**Task item**
In the entries that follow, find each line with the word "will" and copy it.

(Records from a collection)
——————

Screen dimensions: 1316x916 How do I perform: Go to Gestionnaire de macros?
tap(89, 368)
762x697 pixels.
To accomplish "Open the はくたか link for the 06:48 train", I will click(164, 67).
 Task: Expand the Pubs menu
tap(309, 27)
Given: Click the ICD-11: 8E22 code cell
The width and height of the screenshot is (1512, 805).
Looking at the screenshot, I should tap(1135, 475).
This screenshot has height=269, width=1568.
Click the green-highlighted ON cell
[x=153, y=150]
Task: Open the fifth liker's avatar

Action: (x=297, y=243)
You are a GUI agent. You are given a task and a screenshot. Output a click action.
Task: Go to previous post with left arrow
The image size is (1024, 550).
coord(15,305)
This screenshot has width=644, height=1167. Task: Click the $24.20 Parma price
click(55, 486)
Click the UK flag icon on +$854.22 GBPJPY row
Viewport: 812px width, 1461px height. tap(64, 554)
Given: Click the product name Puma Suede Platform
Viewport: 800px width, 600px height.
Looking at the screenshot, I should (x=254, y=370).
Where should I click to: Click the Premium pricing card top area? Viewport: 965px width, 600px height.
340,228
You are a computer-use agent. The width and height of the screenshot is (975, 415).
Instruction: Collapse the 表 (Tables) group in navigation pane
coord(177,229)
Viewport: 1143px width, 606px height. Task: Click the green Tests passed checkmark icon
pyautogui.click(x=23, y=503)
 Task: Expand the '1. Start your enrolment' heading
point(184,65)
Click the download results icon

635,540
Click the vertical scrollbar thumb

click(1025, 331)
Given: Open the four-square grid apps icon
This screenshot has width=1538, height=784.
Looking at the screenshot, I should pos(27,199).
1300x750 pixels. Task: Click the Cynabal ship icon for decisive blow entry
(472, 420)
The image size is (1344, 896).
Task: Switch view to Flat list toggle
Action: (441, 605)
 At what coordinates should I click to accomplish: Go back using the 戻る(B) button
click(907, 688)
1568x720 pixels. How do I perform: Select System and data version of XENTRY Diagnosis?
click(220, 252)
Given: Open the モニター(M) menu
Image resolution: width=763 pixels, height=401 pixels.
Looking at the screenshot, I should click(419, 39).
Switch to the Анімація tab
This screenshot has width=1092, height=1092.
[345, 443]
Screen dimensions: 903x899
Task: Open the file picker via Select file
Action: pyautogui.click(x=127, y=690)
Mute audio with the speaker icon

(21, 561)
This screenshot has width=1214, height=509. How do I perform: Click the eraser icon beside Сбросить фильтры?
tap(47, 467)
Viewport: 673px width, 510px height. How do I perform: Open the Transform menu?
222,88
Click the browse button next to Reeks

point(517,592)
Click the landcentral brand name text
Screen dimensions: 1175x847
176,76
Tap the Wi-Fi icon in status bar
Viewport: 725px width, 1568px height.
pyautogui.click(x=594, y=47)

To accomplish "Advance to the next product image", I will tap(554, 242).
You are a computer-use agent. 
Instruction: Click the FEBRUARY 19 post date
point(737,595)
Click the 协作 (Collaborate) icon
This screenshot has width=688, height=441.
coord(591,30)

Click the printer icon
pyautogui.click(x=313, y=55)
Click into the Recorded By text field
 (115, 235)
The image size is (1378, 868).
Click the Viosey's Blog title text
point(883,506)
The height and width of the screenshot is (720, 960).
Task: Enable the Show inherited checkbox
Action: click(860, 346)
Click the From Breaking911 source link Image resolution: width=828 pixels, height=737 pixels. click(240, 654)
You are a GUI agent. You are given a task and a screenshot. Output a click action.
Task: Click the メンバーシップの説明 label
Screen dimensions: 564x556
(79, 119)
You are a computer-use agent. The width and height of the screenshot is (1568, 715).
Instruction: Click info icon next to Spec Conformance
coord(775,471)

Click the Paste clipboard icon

——————

**Result for this exercise**
To accomplish "Open the はくたか link for the 06:48 train", I will click(164, 67).
To accomplish "Advance to the next product image", I will tap(554, 242).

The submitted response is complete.